Then on every downstream chat or embeddings call, attach the trace via the X-Trace-Id header:

bash
curl https://api.brainorchestra.ai/v1/chat/completions \
  -H "Authorization: Bearer bo_live_..." \
  -H "X-User-Id: alice@acme.com" \
  -H "X-Trace-Id: bo_trace_0a1b2c..." \
  -H "Content-Type: application/json" \
  -d '{ "model": "claude-haiku-4-5", "messages": [...], "stream": true }'

Option B — Inline create on first call (no extra round trip, fits agent loops better). On the first request of the operation, send X-Create-Trace: true (and no X-Trace-Id), plus an optional trace_contract in the request body:

bash
curl https://api.brainorchestra.ai/v1/chat/completions \
  -H "Authorization: Bearer bo_live_..." \
  -H "X-User-Id: alice@acme.com" \
  -H "X-Create-Trace: true" \
  -H "Content-Type: application/json" \
  -d '{
    "model": "claude-haiku-4-5",
    "messages": [...],
    "stream": true,
    "trace_contract": {
      "operation_type": "noot_chat",
      "max_requests": 5,
      "max_depth": 5
    }
  }'

# Response includes header: X-Trace-Id: bo_trace_...

• Listed entries:
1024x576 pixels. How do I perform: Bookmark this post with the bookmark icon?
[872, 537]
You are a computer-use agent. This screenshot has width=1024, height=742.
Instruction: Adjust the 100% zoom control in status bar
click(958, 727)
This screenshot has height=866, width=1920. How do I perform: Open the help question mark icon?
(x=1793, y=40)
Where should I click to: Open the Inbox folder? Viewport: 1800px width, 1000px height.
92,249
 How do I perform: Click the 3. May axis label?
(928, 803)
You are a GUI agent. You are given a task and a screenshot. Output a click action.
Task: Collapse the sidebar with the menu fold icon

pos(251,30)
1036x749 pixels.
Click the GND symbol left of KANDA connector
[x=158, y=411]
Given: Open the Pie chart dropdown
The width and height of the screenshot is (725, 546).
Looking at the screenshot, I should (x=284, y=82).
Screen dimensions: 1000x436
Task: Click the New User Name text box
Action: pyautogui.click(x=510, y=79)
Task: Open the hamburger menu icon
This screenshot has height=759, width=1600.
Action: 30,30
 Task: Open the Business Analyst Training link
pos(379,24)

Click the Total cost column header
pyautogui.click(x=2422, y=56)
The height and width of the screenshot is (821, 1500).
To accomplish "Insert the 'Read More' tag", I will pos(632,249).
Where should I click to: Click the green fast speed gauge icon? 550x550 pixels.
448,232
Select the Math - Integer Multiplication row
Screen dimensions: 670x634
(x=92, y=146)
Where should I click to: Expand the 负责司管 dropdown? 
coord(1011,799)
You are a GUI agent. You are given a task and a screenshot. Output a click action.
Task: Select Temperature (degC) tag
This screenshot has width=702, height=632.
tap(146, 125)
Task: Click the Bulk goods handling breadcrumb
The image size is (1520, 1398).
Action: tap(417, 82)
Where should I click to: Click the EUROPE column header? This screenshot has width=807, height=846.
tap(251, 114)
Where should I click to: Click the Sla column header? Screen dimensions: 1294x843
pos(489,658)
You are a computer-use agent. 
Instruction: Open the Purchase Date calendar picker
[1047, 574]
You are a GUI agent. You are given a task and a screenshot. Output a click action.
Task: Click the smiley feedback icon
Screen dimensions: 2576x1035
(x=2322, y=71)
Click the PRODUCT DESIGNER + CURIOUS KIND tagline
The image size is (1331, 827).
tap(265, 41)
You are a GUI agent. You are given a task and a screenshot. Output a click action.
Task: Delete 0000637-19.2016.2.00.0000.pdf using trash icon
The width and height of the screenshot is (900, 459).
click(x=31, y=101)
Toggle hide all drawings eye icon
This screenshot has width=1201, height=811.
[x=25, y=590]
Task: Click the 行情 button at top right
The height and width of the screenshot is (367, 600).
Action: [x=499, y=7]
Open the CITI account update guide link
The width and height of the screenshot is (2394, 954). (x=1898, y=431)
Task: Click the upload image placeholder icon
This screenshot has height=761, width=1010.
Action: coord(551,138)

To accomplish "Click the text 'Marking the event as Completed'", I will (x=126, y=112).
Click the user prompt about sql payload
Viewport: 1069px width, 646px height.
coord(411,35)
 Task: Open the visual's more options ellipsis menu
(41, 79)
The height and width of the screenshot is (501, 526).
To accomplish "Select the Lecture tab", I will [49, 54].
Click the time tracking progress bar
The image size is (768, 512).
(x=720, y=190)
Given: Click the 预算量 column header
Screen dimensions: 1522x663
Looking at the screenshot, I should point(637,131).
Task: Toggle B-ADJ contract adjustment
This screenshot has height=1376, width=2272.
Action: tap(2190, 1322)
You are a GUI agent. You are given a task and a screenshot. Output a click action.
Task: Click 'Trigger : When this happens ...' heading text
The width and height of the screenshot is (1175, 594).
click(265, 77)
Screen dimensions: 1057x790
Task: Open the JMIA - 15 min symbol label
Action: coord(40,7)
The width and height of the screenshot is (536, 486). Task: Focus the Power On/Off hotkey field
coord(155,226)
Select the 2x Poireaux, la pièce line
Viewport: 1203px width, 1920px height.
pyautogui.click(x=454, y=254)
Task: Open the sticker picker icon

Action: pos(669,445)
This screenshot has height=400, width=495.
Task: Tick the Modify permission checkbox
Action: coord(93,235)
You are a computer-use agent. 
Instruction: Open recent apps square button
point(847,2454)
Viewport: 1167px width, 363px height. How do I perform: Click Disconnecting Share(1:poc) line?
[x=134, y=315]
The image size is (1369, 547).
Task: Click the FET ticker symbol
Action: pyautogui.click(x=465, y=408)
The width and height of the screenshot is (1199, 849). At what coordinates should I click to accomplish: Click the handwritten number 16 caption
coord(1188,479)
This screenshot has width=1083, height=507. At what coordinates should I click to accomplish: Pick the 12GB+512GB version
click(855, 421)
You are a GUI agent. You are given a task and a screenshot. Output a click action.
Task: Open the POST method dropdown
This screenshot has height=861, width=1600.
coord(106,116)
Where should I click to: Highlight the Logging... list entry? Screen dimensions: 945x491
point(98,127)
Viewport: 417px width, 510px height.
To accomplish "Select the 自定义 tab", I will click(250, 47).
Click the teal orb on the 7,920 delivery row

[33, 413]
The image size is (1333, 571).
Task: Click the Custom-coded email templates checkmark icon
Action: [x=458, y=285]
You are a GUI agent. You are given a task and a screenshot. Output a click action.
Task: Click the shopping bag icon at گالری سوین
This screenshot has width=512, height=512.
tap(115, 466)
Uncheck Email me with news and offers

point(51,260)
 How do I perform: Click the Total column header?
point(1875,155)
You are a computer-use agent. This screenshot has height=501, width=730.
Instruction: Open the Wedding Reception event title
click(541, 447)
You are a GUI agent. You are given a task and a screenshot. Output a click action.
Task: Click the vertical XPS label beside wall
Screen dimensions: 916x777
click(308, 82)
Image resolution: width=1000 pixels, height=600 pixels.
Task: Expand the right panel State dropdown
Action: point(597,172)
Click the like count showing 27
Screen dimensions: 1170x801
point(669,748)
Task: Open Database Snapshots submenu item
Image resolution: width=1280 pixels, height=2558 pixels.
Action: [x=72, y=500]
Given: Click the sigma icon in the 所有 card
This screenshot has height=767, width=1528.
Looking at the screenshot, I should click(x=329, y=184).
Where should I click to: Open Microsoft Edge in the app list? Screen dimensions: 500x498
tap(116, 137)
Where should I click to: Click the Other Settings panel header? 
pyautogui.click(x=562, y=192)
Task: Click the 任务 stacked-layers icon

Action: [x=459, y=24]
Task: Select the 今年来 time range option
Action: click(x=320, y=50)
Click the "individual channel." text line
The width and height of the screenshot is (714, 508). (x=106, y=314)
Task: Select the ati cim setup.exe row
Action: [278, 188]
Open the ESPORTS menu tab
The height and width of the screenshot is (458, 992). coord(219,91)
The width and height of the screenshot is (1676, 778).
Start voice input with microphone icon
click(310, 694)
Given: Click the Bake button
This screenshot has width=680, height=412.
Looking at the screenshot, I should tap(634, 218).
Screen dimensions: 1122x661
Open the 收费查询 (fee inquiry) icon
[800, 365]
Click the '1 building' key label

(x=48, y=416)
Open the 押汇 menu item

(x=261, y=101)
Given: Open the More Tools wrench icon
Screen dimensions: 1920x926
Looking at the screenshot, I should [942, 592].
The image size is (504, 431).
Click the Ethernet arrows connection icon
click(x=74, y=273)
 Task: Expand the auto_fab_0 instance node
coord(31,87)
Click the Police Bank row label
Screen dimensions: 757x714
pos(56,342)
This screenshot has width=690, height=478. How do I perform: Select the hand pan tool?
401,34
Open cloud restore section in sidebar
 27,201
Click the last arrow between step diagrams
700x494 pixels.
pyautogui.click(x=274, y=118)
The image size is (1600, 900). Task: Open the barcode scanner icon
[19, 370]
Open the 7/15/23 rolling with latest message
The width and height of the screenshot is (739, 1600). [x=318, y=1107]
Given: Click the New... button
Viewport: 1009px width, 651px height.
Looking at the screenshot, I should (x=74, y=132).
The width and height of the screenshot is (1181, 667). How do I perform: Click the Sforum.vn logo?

• Exercise 1:
In the API tracing guide, rewrite the paragraph that begins "Option B — Inline create on first call" as a short bulleted list that keeps its main facts.
• Exercise 2:
Answer these from the API tracing guide:
(a) Which header attaches the trace to downstream chat or embeddings calls?
(b) In the trace_contract example, what value is given for max_requests?
(c) After an inline trace is created, what header does the response include?
• Exercise 3:
Carry on with the API tracing guide from the point where it stops.
The rows have no connection to the API tracing guide.

• Task result 1:
- Option B creates the trace inline on the first call. It needs no extra round trip and fits agent loops better.
- On the first request of the operation, send X-Create-Trace: true.
- Don't send X-Trace-Id on that request.
- Optionally, add a trace_contract to the request body.

• Task result 2:
(a) X-Trace-Id
(b) 5
(c) X-Trace-Id (shown as X-Trace-Id: bo_trace_...)

• Task result 3:
# Read that header, then thread it on calls 2..N as X-Trace-Id

BO mints the trace as part of the request, runs the call as its first span, and returns the new trace id in the X-Trace-Id response header. Read that header from the response and thread it as X-Trace-Id: <that-id> on every subsequent call in the operation.

Common pitfalls

⚠️ Don't generate trace IDs client-side.

Sending X-Trace-Id: <your-fresh-uuid>against a trace that BO doesn't know about returns 404 trace_not_found. The trace must exist server-side first — either via POST /v1/traces or via X-Create-Trace: trueon the first call. There is no "first request with a new ID auto-creates" semantic.

Authentication and scoping

Worked examples

Backend script (Python, REST)

python
import os, requests

bo = "https://api.brainorchestra.ai"
headers = {"Authorization": f"Bearer {os.environ['BO_API_KEY']}"}

# Last 7 days of failed requests
r = requests.get(
    f"{bo}/v1/data/audit",
    headers=headers,
    params={
        "status": "failed",
        "date_from": "2026-04-19T00:00:00Z",
        "date_to": "2026-04-26T00:00:00Z",
        "limit": 200,
    },
)
failures = r.json()["audit_logs"]

# This month's billing
r = requests.get(f"{bo}/v1/data/billing/summary", headers=headers)
print(f"Spend: ${r.json()['total_cost_eur']}")

# Discover document-capable models with pricing
r = requests.get(f"{bo}/v1/data/catalog", headers=headers)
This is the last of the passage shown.